-- Start --
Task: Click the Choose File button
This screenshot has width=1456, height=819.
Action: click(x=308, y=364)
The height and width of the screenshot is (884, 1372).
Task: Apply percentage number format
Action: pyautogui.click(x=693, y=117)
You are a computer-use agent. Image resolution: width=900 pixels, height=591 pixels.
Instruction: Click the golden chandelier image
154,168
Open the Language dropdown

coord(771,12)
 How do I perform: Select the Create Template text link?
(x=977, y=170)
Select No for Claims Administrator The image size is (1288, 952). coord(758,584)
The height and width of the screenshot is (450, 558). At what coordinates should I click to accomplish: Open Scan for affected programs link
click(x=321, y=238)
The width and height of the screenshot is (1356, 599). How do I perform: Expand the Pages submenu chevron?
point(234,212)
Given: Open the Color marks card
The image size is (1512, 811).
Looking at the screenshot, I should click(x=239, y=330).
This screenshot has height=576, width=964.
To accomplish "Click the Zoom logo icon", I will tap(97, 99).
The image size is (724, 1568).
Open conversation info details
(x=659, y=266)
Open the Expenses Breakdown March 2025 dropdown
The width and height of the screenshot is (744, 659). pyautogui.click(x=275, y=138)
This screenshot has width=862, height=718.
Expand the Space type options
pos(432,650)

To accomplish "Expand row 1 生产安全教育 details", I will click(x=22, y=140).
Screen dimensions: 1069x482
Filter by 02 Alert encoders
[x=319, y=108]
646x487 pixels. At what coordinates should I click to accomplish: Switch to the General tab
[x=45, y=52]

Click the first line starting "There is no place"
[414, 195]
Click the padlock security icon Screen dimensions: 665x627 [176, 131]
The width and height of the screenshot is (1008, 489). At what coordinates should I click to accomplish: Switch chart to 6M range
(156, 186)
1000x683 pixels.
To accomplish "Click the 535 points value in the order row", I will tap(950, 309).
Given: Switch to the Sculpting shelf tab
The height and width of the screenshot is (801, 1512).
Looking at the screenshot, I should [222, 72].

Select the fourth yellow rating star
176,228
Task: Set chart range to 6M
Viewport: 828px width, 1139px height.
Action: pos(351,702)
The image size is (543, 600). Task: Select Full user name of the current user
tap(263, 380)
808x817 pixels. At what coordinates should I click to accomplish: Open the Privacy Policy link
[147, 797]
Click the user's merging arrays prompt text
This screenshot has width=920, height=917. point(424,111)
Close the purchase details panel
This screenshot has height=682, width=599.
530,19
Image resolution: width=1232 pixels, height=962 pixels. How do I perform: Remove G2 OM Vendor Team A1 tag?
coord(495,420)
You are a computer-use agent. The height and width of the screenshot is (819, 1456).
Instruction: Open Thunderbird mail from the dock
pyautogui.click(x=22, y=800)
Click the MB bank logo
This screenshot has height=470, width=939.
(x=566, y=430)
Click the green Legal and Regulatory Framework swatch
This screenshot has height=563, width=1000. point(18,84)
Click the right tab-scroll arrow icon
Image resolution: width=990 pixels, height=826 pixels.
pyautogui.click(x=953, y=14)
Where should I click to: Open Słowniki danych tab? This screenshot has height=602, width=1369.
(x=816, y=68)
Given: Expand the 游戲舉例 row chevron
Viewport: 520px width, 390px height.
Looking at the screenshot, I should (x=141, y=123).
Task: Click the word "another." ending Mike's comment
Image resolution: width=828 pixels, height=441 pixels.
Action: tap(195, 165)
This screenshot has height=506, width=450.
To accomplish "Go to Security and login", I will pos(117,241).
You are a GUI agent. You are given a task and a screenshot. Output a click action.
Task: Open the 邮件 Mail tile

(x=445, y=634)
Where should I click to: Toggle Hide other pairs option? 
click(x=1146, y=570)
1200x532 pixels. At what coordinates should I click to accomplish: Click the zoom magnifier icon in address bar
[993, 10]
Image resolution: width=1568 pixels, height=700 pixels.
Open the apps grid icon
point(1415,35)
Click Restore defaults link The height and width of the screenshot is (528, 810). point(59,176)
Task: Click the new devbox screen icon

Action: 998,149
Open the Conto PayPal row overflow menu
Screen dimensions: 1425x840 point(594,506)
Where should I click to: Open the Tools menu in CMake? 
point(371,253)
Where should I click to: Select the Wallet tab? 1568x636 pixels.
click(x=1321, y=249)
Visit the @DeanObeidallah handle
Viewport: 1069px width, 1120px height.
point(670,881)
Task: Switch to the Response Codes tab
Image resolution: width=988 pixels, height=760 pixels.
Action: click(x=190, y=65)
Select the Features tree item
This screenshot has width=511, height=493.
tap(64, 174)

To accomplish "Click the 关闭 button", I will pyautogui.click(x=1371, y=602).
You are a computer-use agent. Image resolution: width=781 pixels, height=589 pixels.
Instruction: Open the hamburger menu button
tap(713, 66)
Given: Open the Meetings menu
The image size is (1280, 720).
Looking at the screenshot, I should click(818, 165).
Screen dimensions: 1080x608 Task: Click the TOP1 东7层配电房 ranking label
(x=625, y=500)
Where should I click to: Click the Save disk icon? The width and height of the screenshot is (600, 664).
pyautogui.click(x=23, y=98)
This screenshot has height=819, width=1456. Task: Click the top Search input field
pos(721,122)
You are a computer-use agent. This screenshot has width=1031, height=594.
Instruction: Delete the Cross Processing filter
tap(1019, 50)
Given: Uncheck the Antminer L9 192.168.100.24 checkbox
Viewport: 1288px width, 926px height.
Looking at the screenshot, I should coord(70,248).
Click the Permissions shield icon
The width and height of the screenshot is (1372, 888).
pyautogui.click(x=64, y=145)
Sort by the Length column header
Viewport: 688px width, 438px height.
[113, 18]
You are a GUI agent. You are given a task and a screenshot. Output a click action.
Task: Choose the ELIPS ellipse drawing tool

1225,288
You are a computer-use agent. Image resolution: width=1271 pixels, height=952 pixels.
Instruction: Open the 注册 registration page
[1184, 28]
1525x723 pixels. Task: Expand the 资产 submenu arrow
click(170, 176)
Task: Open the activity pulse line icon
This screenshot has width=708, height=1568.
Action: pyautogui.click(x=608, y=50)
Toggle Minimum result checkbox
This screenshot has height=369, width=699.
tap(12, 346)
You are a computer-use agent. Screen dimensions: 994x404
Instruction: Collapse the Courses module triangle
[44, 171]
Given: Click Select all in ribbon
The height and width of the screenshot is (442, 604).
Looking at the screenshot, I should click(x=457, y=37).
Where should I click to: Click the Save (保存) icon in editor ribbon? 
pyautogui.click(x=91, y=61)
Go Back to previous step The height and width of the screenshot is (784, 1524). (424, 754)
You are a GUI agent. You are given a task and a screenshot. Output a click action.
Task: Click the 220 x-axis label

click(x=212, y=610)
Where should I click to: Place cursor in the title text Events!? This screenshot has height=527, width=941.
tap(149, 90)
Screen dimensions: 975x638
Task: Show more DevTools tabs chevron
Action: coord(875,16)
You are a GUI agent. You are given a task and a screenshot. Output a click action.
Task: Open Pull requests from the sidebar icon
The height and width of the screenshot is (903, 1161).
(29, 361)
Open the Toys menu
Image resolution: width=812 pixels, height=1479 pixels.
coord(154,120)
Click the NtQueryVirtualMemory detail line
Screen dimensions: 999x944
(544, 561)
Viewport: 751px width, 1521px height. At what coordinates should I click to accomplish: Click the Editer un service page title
-- End --
Put each line of the records above into a Markdown table with two columns, Number and Line. Number the rows in order and leave out blank lines.

■ **OUTPUT**:
| Number | Line |
|---|---|
| 1 | Task: Click the Choose File button |
| 2 | This screenshot has width=1456, height=819. |
| 3 | Action: click(x=308, y=364) |
| 4 | The height and width of the screenshot is (884, 1372). |
| 5 | Task: Apply percentage number format |
| 6 | Action: pyautogui.click(x=693, y=117) |
| 7 | You are a computer-use agent. Image resolution: width=900 pixels, height=591 pixels. |
| 8 | Instruction: Click the golden chandelier image |
| 9 | 154,168 |
| 10 | Open the Language dropdown |
| 11 | coord(771,12) |
| 12 |  How do I perform: Select the Create Template text link? |
| 13 | (x=977, y=170) |
| 14 | Select No for Claims Administrator The image size is (1288, 952). coord(758,584) |
| 15 | The height and width of the screenshot is (450, 558). At what coordinates should I click to accomplish: Open Scan for affected programs link |
| 16 | click(x=321, y=238) |
| 17 | The width and height of the screenshot is (1356, 599). How do I perform: Expand the Pages submenu chevron? |
| 18 | point(234,212) |
| 19 | Given: Open the Color marks card |
| 20 | The image size is (1512, 811). |
| 21 | Looking at the screenshot, I should click(x=239, y=330). |
| 22 | This screenshot has height=576, width=964. |
| 23 | To accomplish "Click the Zoom logo icon", I will tap(97, 99). |
| 24 | The image size is (724, 1568). |
| 25 | Open conversation info details |
| 26 | (x=659, y=266) |
| 27 | Open the Expenses Breakdown March 2025 dropdown |
| 28 | The width and height of the screenshot is (744, 659). pyautogui.click(x=275, y=138) |
| 29 | This screenshot has width=862, height=718. |
| 30 | Expand the Space type options |
| 31 | pos(432,650) |
| 32 | To accomplish "Expand row 1 生产安全教育 details", I will click(x=22, y=140). |
| 33 | Screen dimensions: 1069x482 |
| 34 | Filter by 02 Alert encoders |
| 35 | [x=319, y=108] |
| 36 | 646x487 pixels. At what coordinates should I click to accomplish: Switch to the General tab |
| 37 | [x=45, y=52] |
| 38 | Click the first line starting "There is no place" |
| 39 | [414, 195] |
| 40 | Click the padlock security icon Screen dimensions: 665x627 [176, 131] |
| 41 | The width and height of the screenshot is (1008, 489). At what coordinates should I click to accomplish: Switch chart to 6M range |
| 42 | (156, 186) |
| 43 | 1000x683 pixels. |
| 44 | To accomplish "Click the 535 points value in the order row", I will tap(950, 309). |
| 45 | Given: Switch to the Sculpting shelf tab |
| 46 | The height and width of the screenshot is (801, 1512). |
| 47 | Looking at the screenshot, I should [222, 72]. |
| 48 | Select the fourth yellow rating star |
| 49 | 176,228 |
| 50 | Task: Set chart range to 6M |
| 51 | Viewport: 828px width, 1139px height. |
| 52 | Action: pos(351,702) |
| 53 | The image size is (543, 600). Task: Select Full user name of the current user |
| 54 | tap(263, 380) |
| 55 | 808x817 pixels. At what coordinates should I click to accomplish: Open the Privacy Policy link |
| 56 | [147, 797] |
| 57 | Click the user's merging arrays prompt text |
| 58 | This screenshot has width=920, height=917. point(424,111) |
| 59 | Close the purchase details panel |
| 60 | This screenshot has height=682, width=599. |
| 61 | 530,19 |
| 62 | Image resolution: width=1232 pixels, height=962 pixels. How do I perform: Remove G2 OM Vendor Team A1 tag? |
| 63 | coord(495,420) |
| 64 | You are a computer-use agent. The height and width of the screenshot is (819, 1456). |
| 65 | Instruction: Open Thunderbird mail from the dock |
| 66 | pyautogui.click(x=22, y=800) |
| 67 | Click the MB bank logo |
| 68 | This screenshot has height=470, width=939. |
| 69 | (x=566, y=430) |
| 70 | Click the green Legal and Regulatory Framework swatch |
| 71 | This screenshot has height=563, width=1000. point(18,84) |
| 72 | Click the right tab-scroll arrow icon |
| 73 | Image resolution: width=990 pixels, height=826 pixels. |
| 74 | pyautogui.click(x=953, y=14) |
| 75 | Where should I click to: Open Słowniki danych tab? This screenshot has height=602, width=1369. |
| 76 | (x=816, y=68) |
| 77 | Given: Expand the 游戲舉例 row chevron |
| 78 | Viewport: 520px width, 390px height. |
| 79 | Looking at the screenshot, I should (x=141, y=123). |
| 80 | Task: Click the word "another." ending Mike's comment |
| 81 | Image resolution: width=828 pixels, height=441 pixels. |
| 82 | Action: tap(195, 165) |
| 83 | This screenshot has height=506, width=450. |
| 84 | To accomplish "Go to Security and login", I will pos(117,241). |
| 85 | You are a GUI agent. You are given a task and a screenshot. Output a click action. |
| 86 | Task: Open the 邮件 Mail tile |
| 87 | (x=445, y=634) |
| 88 | Where should I click to: Toggle Hide other pairs option?  |
| 89 | click(x=1146, y=570) |
| 90 | 1200x532 pixels. At what coordinates should I click to accomplish: Click the zoom magnifier icon in address bar |
| 91 | [993, 10] |
| 92 | Image resolution: width=1568 pixels, height=700 pixels. |
| 93 | Open the apps grid icon |
| 94 | point(1415,35) |
| 95 | Click Restore defaults link The height and width of the screenshot is (528, 810). point(59,176) |
| 96 | Task: Click the new devbox screen icon |
| 97 | Action: 998,149 |
| 98 | Open the Conto PayPal row overflow menu |
| 99 | Screen dimensions: 1425x840 point(594,506) |
| 100 | Where should I click to: Open the Tools menu in CMake?  |
| 101 | point(371,253) |
| 102 | Where should I click to: Select the Wallet tab? 1568x636 pixels. |
| 103 | click(x=1321, y=249) |
| 104 | Visit the @DeanObeidallah handle |
| 105 | Viewport: 1069px width, 1120px height. |
| 106 | point(670,881) |
| 107 | Task: Switch to the Response Codes tab |
| 108 | Image resolution: width=988 pixels, height=760 pixels. |
| 109 | Action: click(x=190, y=65) |
| 110 | Select the Features tree item |
| 111 | This screenshot has width=511, height=493. |
| 112 | tap(64, 174) |
| 113 | To accomplish "Click the 关闭 button", I will pyautogui.click(x=1371, y=602). |
| 114 | You are a computer-use agent. Image resolution: width=781 pixels, height=589 pixels. |
| 115 | Instruction: Open the hamburger menu button |
| 116 | tap(713, 66) |
| 117 | Given: Open the Meetings menu |
| 118 | The image size is (1280, 720). |
| 119 | Looking at the screenshot, I should click(818, 165). |
| 120 | Screen dimensions: 1080x608 Task: Click the TOP1 东7层配电房 ranking label |
| 121 | (x=625, y=500) |
| 122 | Where should I click to: Click the Save disk icon? The width and height of the screenshot is (600, 664). |
| 123 | pyautogui.click(x=23, y=98) |
| 124 | This screenshot has height=819, width=1456. Task: Click the top Search input field |
| 125 | pos(721,122) |
| 126 | You are a computer-use agent. This screenshot has width=1031, height=594. |
| 127 | Instruction: Delete the Cross Processing filter |
| 128 | tap(1019, 50) |
| 129 | Given: Uncheck the Antminer L9 192.168.100.24 checkbox |
| 130 | Viewport: 1288px width, 926px height. |
| 131 | Looking at the screenshot, I should coord(70,248). |
| 132 | Click the Permissions shield icon |
| 133 | The width and height of the screenshot is (1372, 888). |
| 134 | pyautogui.click(x=64, y=145) |
| 135 | Sort by the Length column header |
| 136 | Viewport: 688px width, 438px height. |
| 137 | [113, 18] |
| 138 | You are a GUI agent. You are given a task and a screenshot. Output a click action. |
| 139 | Task: Choose the ELIPS ellipse drawing tool |
| 140 | 1225,288 |
| 141 | You are a computer-use agent. Image resolution: width=1271 pixels, height=952 pixels. |
| 142 | Instruction: Open the 注册 registration page |
| 143 | [1184, 28] |
| 144 | 1525x723 pixels. Task: Expand the 资产 submenu arrow |
| 145 | click(170, 176) |
| 146 | Task: Open the activity pulse line icon |
| 147 | This screenshot has width=708, height=1568. |
| 148 | Action: pyautogui.click(x=608, y=50) |
| 149 | Toggle Minimum result checkbox |
| 150 | This screenshot has height=369, width=699. |
| 151 | tap(12, 346) |
| 152 | You are a computer-use agent. Screen dimensions: 994x404 |
| 153 | Instruction: Collapse the Courses module triangle |
| 154 | [44, 171] |
| 155 | Given: Click Select all in ribbon |
| 156 | The height and width of the screenshot is (442, 604). |
| 157 | Looking at the screenshot, I should click(x=457, y=37). |
| 158 | Where should I click to: Click the Save (保存) icon in editor ribbon?  |
| 159 | pyautogui.click(x=91, y=61) |
| 160 | Go Back to previous step The height and width of the screenshot is (784, 1524). (424, 754) |
| 161 | You are a GUI agent. You are given a task and a screenshot. Output a click action. |
| 162 | Task: Click the 220 x-axis label |
| 163 | click(x=212, y=610) |
| 164 | Where should I click to: Place cursor in the title text Events!? This screenshot has height=527, width=941. |
| 165 | tap(149, 90) |
| 166 | Screen dimensions: 975x638 |
| 167 | Task: Show more DevTools tabs chevron |
| 168 | Action: coord(875,16) |
| 169 | You are a GUI agent. You are given a task and a screenshot. Output a click action. |
| 170 | Task: Open Pull requests from the sidebar icon |
| 171 | The height and width of the screenshot is (903, 1161). |
| 172 | (29, 361) |
| 173 | Open the Toys menu |
| 174 | Image resolution: width=812 pixels, height=1479 pixels. |
| 175 | coord(154,120) |
| 176 | Click the NtQueryVirtualMemory detail line |
| 177 | Screen dimensions: 999x944 |
| 178 | (544, 561) |
| 179 | Viewport: 751px width, 1521px height. At what coordinates should I click to accomplish: Click the Editer un service page title |